** EXERCISE DIRECTIONS **
Keep only the lines of the listing that include the word "Open", and copy them.

** MATERIAL FOR THE TASK **
════
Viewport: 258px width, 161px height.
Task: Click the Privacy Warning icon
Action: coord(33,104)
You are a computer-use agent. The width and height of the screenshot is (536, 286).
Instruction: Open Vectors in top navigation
════
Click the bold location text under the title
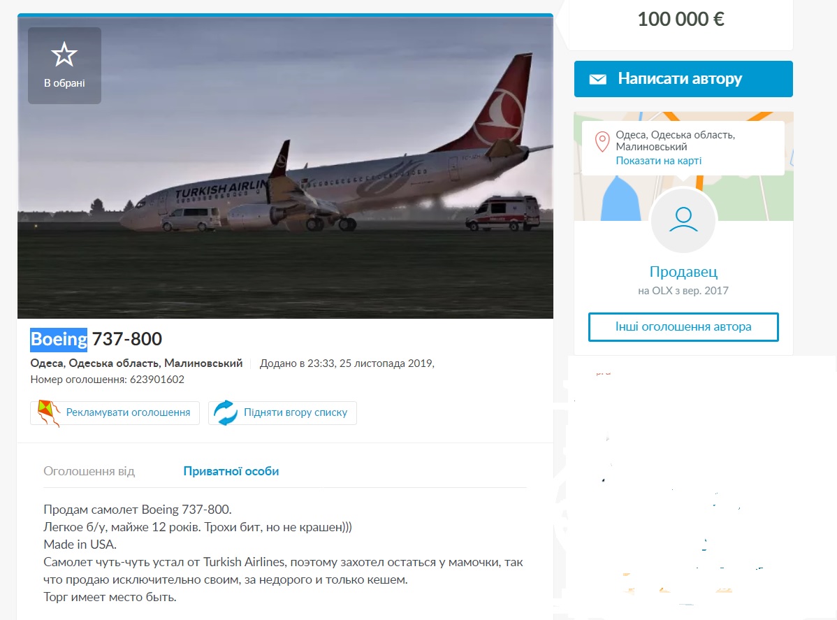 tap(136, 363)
════
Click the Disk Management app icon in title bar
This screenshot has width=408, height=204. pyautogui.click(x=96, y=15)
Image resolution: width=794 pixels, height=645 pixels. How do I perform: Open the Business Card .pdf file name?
════
** EXERCISE RESULT **
Instruction: Open Vectors in top navigation
Image resolution: width=794 pixels, height=645 pixels. How do I perform: Open the Business Card .pdf file name?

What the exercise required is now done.